(Problem details): Copy the lines below verbatim. Begin with the first and end with the line containing "Viewport: 442px width, 256px height.".

Stored records:
════════════════
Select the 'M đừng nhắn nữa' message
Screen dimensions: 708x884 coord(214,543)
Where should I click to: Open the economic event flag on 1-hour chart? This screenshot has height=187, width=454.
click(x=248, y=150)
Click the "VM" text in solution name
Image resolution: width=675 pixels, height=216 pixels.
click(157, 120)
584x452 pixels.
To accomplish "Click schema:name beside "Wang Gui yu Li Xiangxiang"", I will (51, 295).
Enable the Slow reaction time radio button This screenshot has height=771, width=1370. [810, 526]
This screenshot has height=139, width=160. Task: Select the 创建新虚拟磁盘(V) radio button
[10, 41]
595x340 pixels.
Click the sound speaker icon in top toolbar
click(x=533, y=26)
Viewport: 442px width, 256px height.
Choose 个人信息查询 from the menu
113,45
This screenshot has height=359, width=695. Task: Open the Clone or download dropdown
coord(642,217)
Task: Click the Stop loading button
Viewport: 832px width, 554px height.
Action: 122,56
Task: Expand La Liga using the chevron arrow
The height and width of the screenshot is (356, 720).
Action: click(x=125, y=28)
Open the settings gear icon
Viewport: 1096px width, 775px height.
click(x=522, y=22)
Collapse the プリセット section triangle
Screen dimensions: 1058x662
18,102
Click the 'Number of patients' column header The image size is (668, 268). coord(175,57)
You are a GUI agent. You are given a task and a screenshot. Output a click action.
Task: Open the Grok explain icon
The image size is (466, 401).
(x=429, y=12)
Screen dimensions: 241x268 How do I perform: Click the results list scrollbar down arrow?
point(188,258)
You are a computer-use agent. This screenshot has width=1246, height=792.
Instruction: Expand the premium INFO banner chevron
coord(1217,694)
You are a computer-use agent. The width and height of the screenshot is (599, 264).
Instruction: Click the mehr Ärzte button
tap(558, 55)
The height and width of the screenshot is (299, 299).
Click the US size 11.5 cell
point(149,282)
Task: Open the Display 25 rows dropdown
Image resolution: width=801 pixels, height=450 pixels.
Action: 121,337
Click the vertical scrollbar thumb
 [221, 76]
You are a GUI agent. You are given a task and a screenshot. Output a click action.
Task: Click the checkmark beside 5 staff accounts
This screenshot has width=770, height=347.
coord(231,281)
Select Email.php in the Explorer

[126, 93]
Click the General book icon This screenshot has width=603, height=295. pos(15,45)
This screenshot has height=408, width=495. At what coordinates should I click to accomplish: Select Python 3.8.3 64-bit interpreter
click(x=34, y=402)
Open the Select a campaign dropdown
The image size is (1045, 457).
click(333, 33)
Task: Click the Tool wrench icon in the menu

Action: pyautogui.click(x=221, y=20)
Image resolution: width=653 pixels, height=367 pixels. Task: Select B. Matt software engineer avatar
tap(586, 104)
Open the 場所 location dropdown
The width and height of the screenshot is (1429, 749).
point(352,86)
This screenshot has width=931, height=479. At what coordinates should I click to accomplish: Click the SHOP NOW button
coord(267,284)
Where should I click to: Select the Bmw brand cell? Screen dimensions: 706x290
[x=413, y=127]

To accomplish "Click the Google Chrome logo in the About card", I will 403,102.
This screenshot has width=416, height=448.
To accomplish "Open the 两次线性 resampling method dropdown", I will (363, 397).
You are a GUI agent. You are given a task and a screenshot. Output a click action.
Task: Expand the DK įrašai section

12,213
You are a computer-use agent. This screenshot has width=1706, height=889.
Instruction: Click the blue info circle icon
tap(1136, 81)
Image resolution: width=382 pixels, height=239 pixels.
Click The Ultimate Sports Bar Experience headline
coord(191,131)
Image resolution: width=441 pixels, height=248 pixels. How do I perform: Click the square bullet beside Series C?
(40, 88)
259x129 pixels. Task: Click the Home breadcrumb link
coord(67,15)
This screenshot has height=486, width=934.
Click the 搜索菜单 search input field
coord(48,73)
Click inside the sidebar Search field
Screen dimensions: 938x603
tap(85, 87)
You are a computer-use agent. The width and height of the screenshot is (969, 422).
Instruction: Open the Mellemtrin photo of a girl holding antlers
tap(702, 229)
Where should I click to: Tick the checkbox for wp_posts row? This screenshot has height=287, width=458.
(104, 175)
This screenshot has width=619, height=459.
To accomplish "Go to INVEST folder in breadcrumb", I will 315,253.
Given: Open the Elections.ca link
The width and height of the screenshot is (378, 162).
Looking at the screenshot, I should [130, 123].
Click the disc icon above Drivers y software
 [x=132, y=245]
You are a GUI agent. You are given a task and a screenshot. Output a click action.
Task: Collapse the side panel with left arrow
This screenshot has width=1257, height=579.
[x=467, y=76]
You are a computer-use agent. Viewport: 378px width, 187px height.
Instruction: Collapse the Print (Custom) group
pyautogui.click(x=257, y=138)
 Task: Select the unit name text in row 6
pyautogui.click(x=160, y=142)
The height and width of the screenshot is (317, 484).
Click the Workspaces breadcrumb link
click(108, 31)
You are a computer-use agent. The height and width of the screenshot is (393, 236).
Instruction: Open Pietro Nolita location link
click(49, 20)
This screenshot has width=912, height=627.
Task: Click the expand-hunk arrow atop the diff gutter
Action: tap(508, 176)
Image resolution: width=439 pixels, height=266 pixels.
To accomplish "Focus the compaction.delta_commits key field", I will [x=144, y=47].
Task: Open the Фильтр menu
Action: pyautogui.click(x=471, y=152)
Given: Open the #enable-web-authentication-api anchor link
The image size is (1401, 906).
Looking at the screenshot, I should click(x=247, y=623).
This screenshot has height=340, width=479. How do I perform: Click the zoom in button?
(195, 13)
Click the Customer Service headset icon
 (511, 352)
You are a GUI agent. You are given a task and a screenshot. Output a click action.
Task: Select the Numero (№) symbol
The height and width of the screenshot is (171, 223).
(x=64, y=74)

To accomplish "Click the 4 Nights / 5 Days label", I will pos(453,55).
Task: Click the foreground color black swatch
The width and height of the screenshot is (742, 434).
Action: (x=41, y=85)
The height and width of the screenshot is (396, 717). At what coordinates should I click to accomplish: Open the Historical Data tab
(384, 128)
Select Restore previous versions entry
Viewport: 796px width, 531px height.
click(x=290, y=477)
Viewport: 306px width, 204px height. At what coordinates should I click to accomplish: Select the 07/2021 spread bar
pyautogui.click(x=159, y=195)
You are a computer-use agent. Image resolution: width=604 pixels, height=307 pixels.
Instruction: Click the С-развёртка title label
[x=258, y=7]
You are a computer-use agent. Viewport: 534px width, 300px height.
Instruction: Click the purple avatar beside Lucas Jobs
════════════════
(Finished task):
Select the 'M đừng nhắn nữa' message
Screen dimensions: 708x884 coord(214,543)
Where should I click to: Open the economic event flag on 1-hour chart? This screenshot has height=187, width=454.
click(x=248, y=150)
Click the "VM" text in solution name
Image resolution: width=675 pixels, height=216 pixels.
click(157, 120)
584x452 pixels.
To accomplish "Click schema:name beside "Wang Gui yu Li Xiangxiang"", I will (51, 295).
Enable the Slow reaction time radio button This screenshot has height=771, width=1370. [810, 526]
This screenshot has height=139, width=160. Task: Select the 创建新虚拟磁盘(V) radio button
[10, 41]
595x340 pixels.
Click the sound speaker icon in top toolbar
click(x=533, y=26)
Viewport: 442px width, 256px height.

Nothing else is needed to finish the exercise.